▽
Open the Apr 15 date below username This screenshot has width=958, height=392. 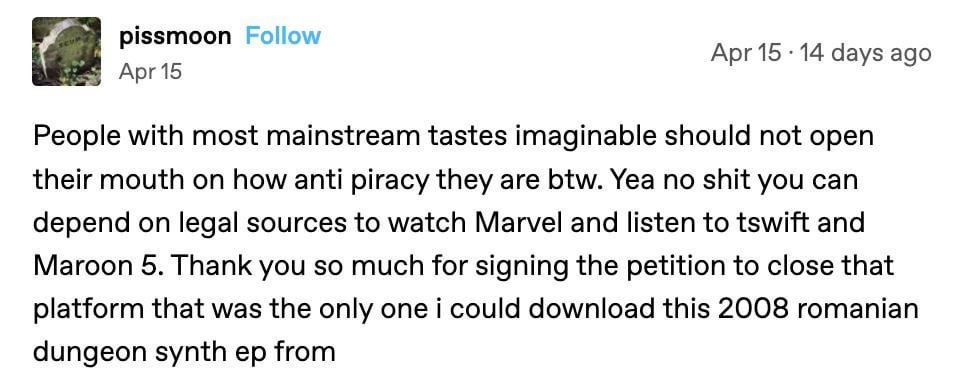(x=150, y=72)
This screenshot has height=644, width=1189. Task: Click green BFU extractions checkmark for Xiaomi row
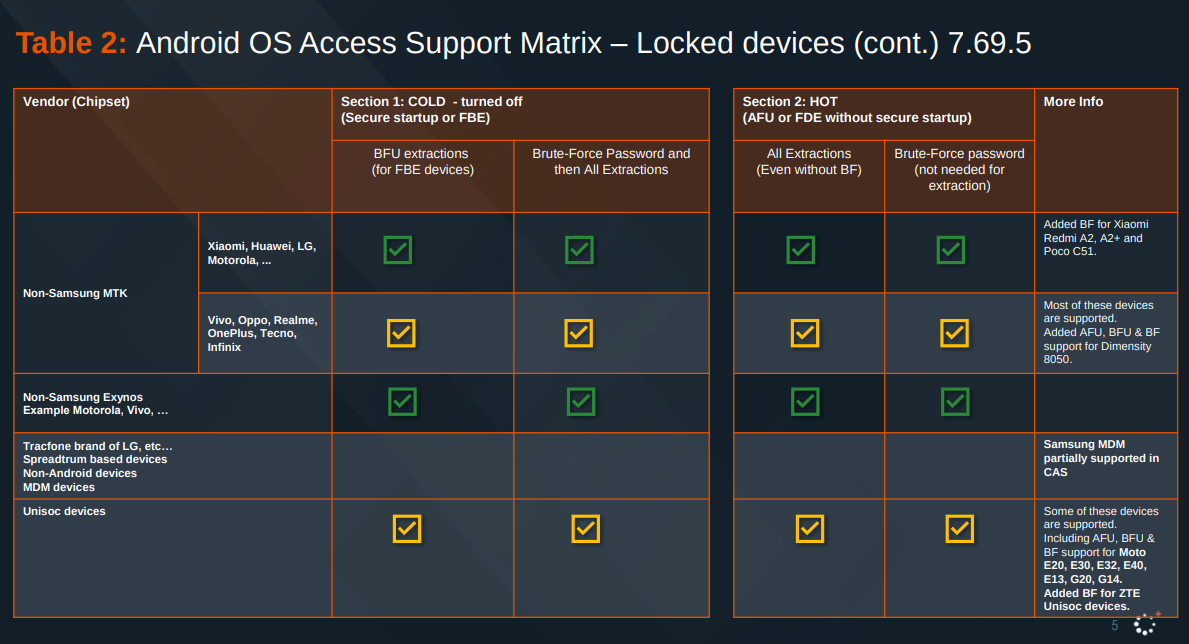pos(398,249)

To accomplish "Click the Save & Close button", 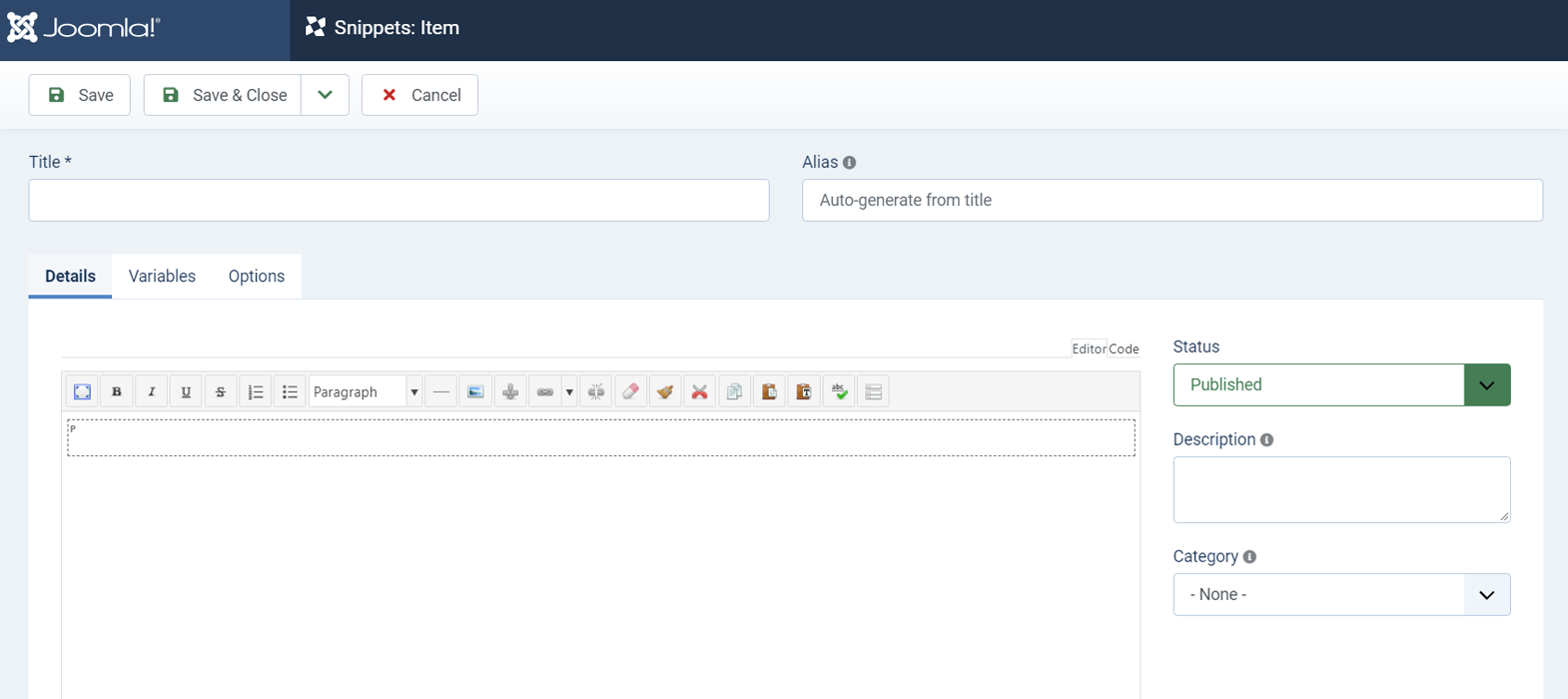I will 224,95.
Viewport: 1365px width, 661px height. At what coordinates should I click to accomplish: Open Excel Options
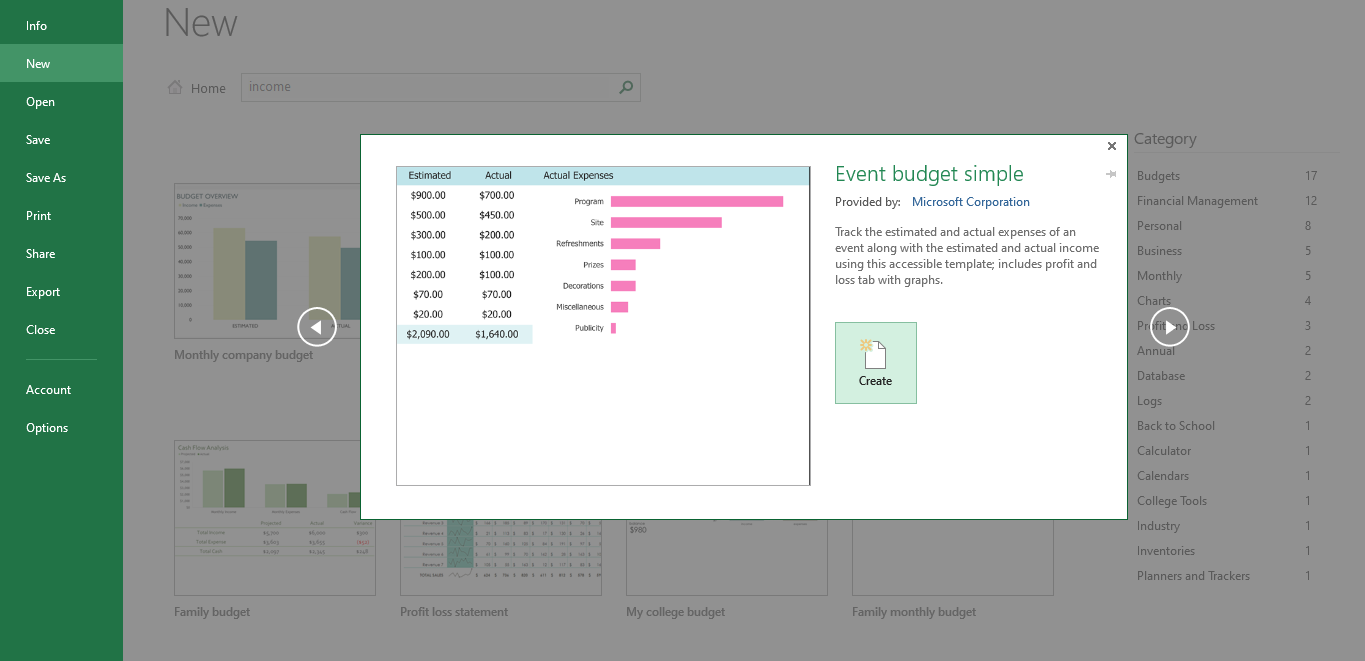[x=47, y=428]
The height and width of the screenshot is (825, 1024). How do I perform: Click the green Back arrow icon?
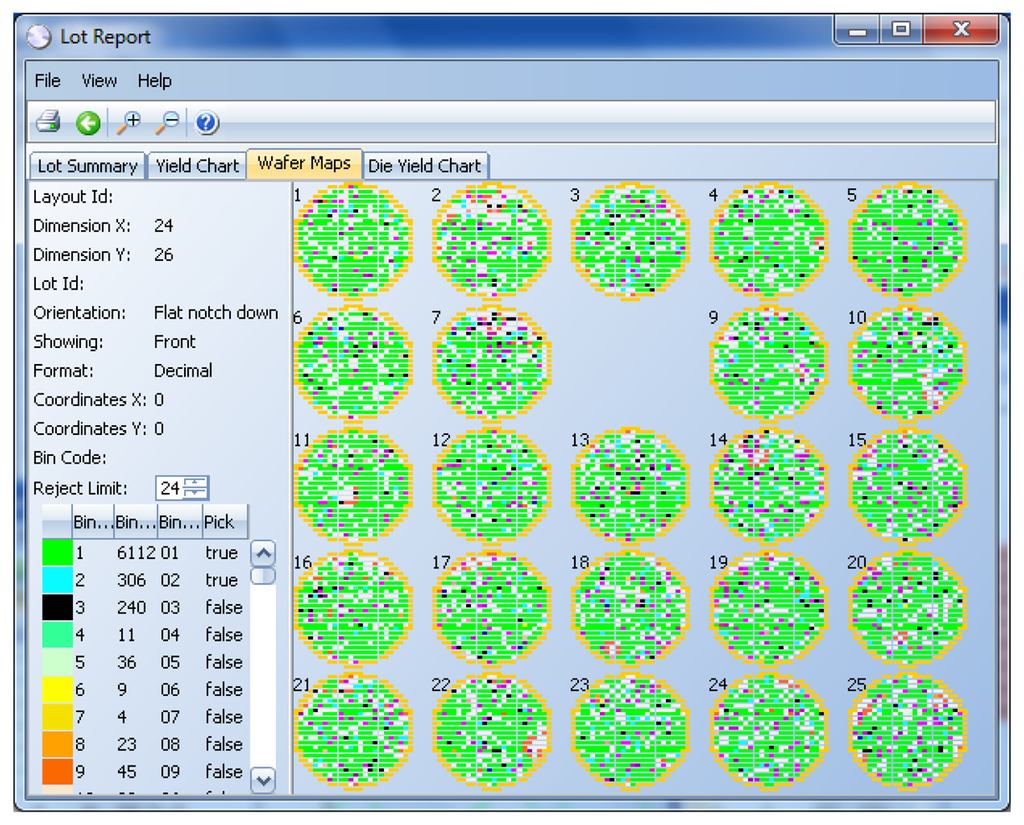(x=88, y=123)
△
• Do this:
Convert the records, everything from the one containing "The height and" down to the end of the records, into a two-column CSV with the columns instruction and click_point, one row per record. Put each record's text and its answer in their own quoted fields, replace line breaks with spaces, and leave out the pictures.

• Correct answer:
instruction,click_point
"The height and width of the screenshot is (825, 1024). How do I perform: Click the green Back arrow icon?","(x=88, y=123)"